In Pandas, I have a dataframe, written from a csv. My end goal is to generate an XML schema from that CSV, because each of the items in the CSV correspond to a schema variable. The only solution (that I could think of) would be to read each item from that dataframe so that it generates a text file, with each value in the dataframe surrounded by a string.

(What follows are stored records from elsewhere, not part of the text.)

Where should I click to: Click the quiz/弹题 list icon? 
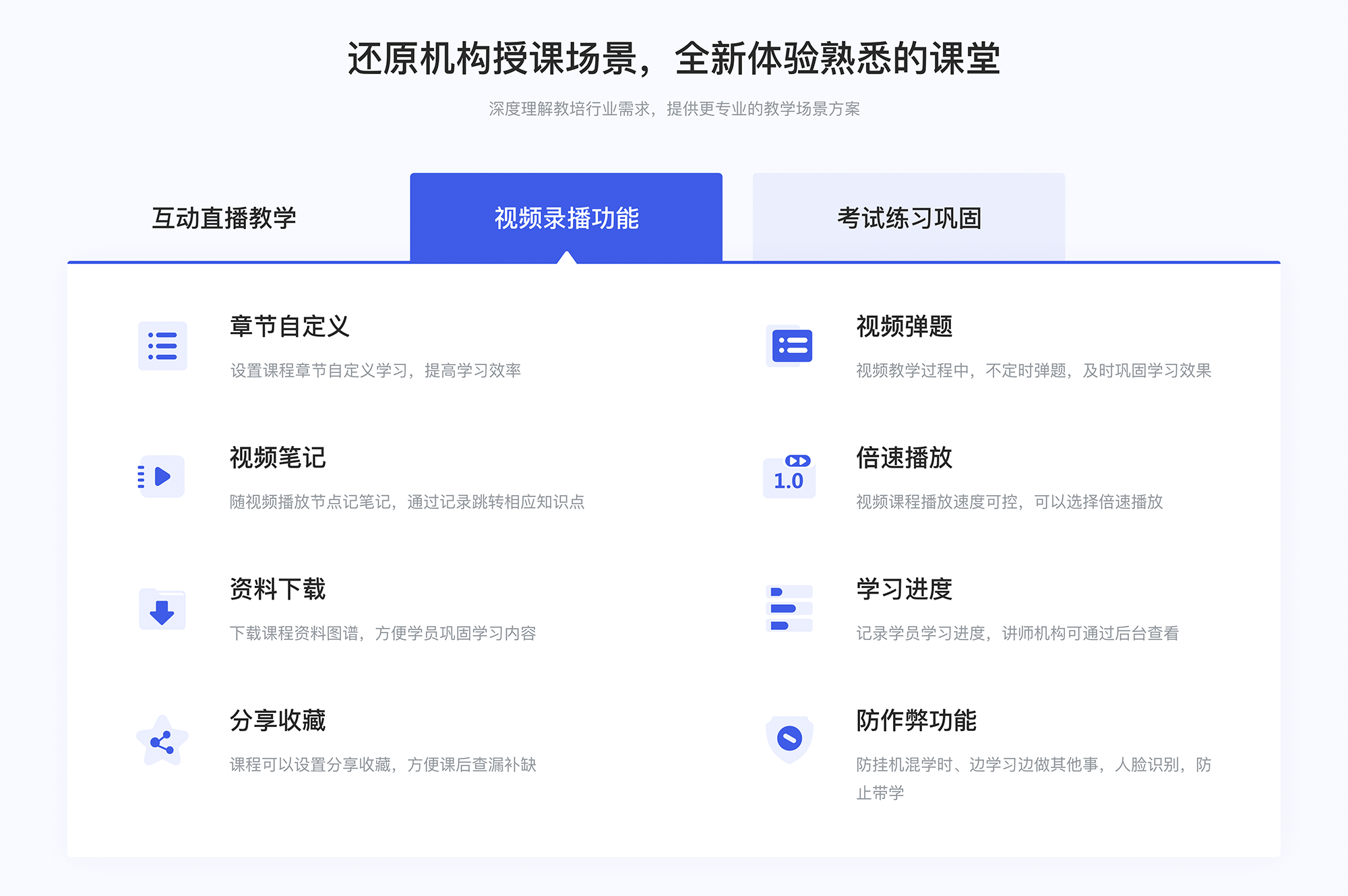click(x=791, y=349)
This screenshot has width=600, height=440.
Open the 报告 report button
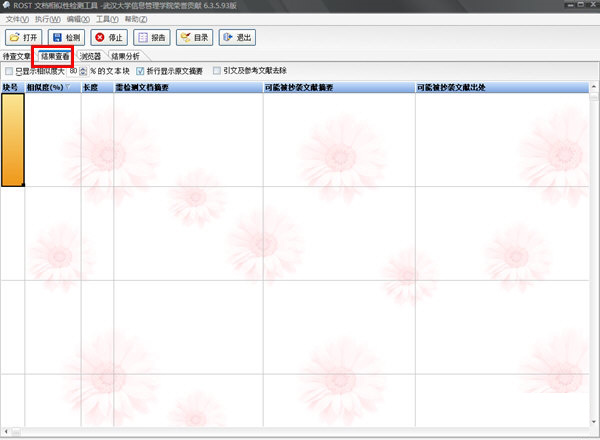[x=152, y=38]

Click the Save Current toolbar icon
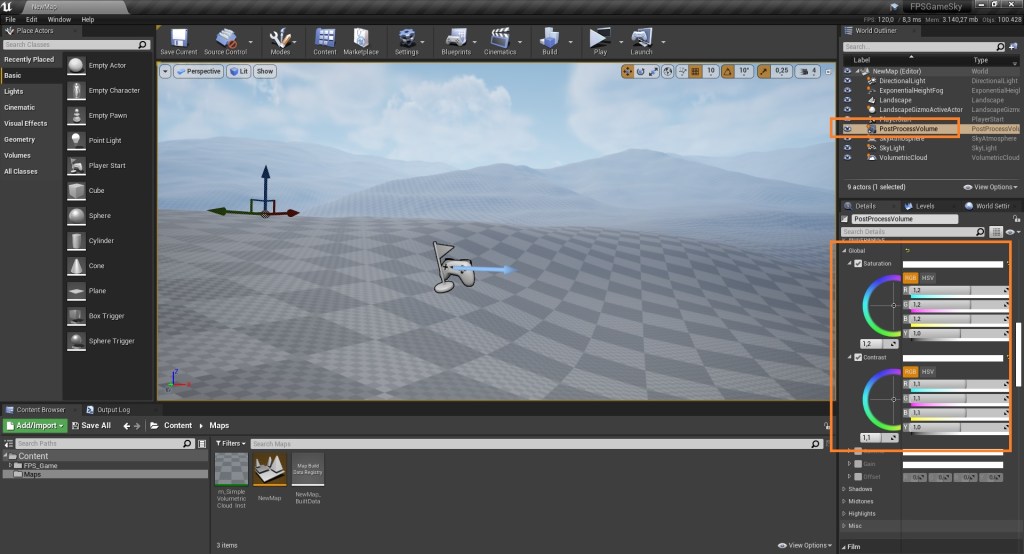179,40
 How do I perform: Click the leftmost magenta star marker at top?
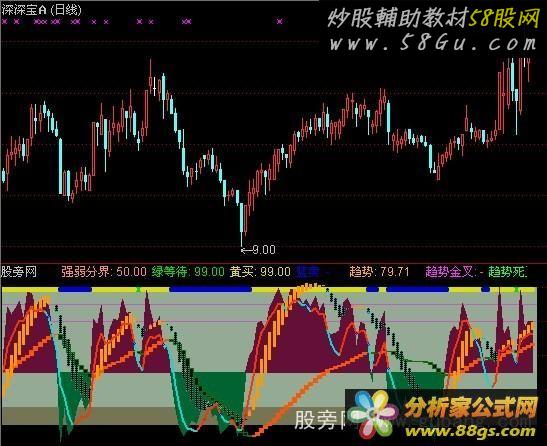(x=5, y=22)
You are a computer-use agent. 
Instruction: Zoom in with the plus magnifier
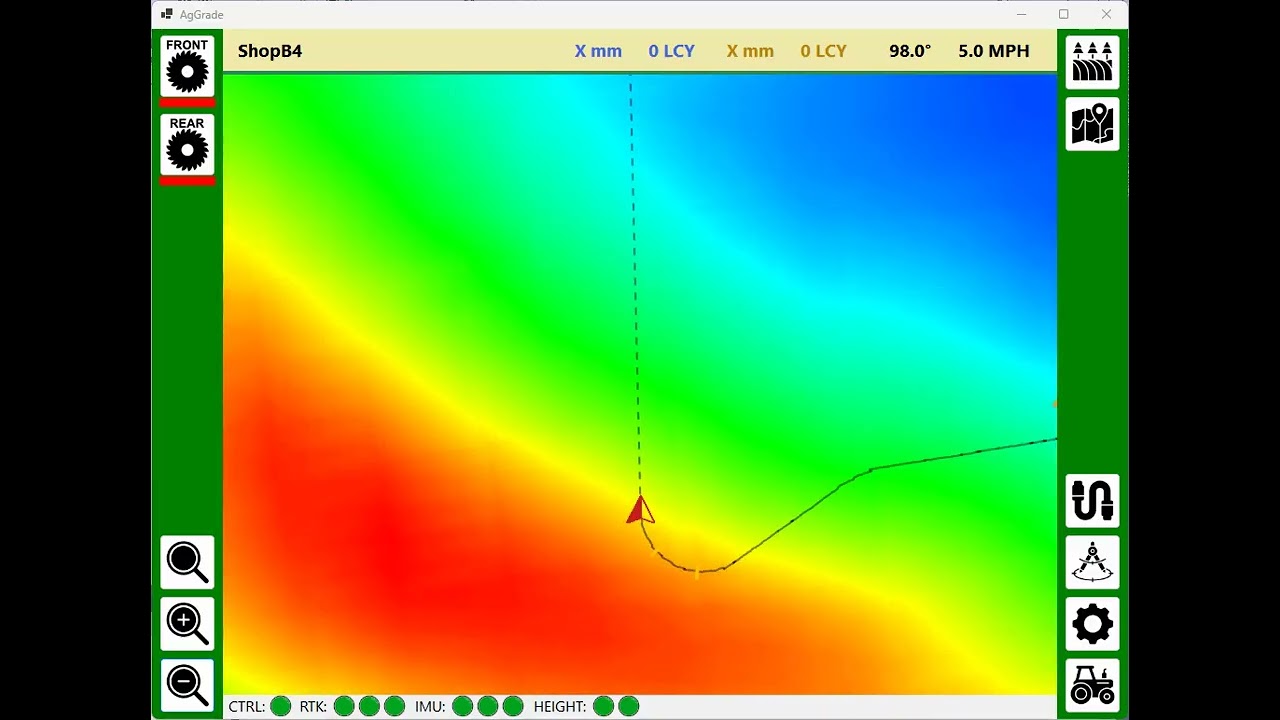point(187,624)
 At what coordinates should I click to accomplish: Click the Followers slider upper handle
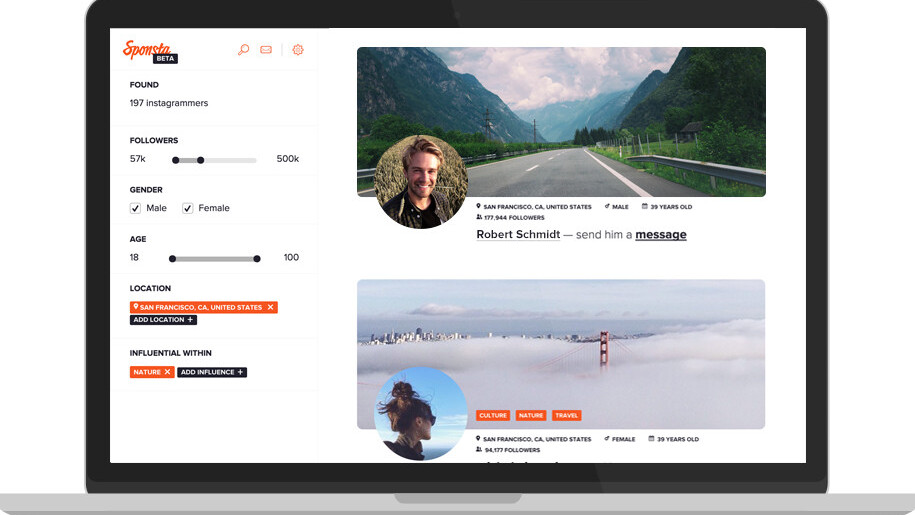tap(200, 160)
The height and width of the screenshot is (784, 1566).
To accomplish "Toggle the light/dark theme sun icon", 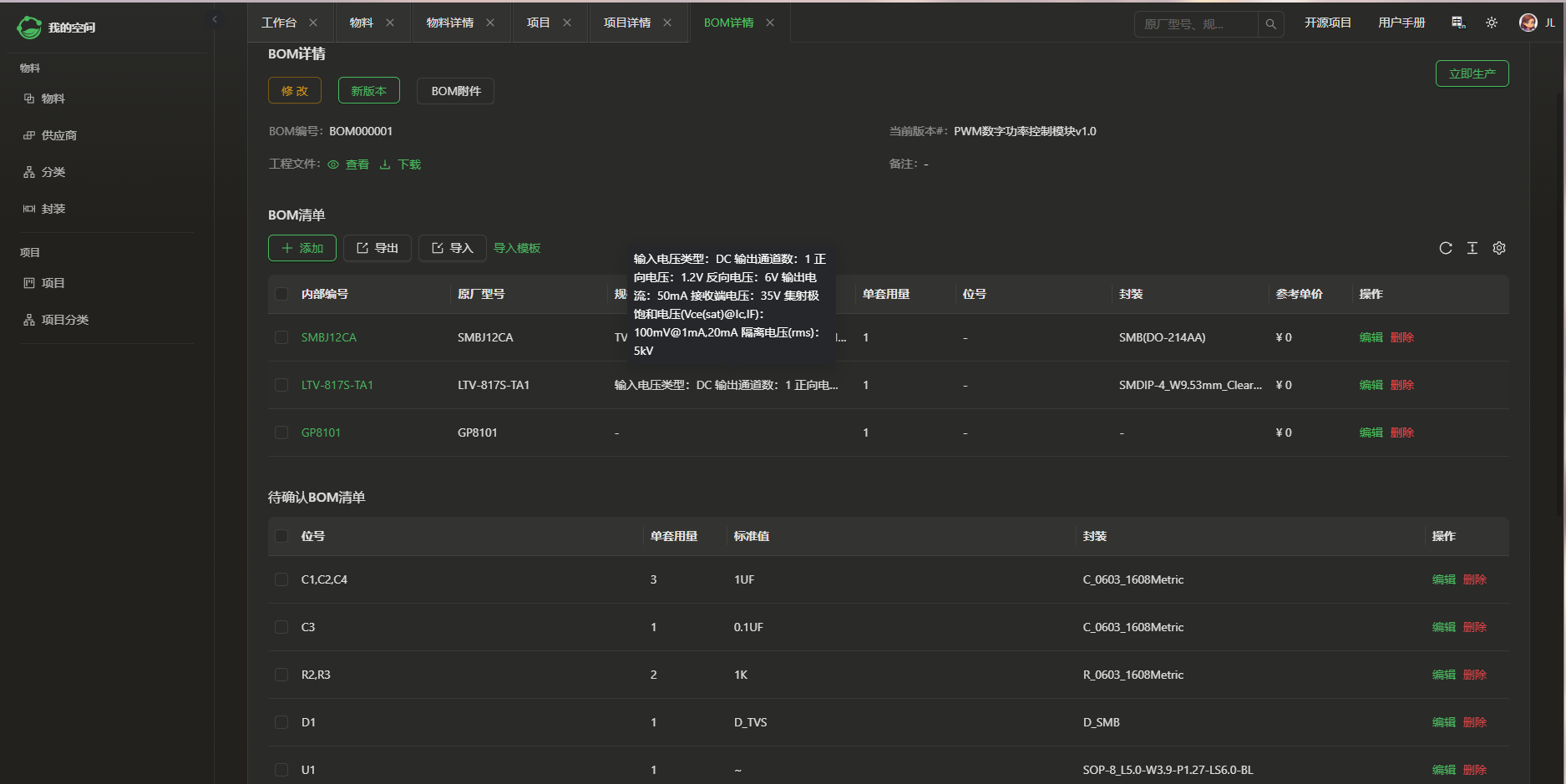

TableName Variable Interpretation Col4 Col5
CRASH CRASH_ID integer 1
CRASH SER_NO range 0
CRASH SER_NO code 99999
CRASH CRASH_MO_NO code 1 January
CRASH CRASH_MO_NO code 2 February
Which would generate a text file that results in something along the lines of (using the first row as an example):
<table = "CRASH">
<name = "CRASH_ID">
<type = "integer">
<value = "1">
Where <table = >, <name = >
, are all strings. They don't have to be formatted that way specifically (although that would be nice)-- I just need a faster way to generate this schema than typing it all out by hand from a CSV file.
It seems like the best way to do that would be to read through each row and generate a string while writing it to the output file. I've looked at the .iterrows() method, but that doesn't let me concatenate strings and tuples. I've also looked at some posts from other users, but their focus seems to be more on calculating things within dataframes, or changing the data itself, rather than generating a string from each row.
My current code is below. I understand that pandas is based off Numpy arrays, and that running "for i in df" loops is not an efficient method, but I am not really sure where to start.
EDIT: Some of the rows might need to loop through to display a certain way. For instance, the schema has multiple value codes that have strings attached:
<values>
<value code = "01">January</value>
<value code = "02">February</value>
<value code = "03">March</value>
</values>
I am thinking maybe I could group the values by "interpretation"? And then, if they have the "code" interpretation, I could do some kind of iteration through the group so that it displayed all the codes.
Here is my current code, for reference. I have updated it to reflect Randy's excellent suggestion below. I have also edited the above post to reflect some updated concerns.
import pandas as pd
text_file = open(r'oregon_output.txt', 'w')
df = pd.read_csv(r'oregon_2013_var_list.csv')
#selects only CRASH variables
crash = df['Col1'] == 'CRASH'
df_crash = df[crash]
#value which will be populated with code values from codebook
code_fill = " "
#replaces NaN values in dataframe wih code_fill
df_crash.fillna(code_fill, inplace = True)
for row_id, row in df.iterrows():
print '<variable>'
for k, v in row.iterkv():
if v is not None:
print '<{} = "{}">'.format(k, v)
print '</variable>'
print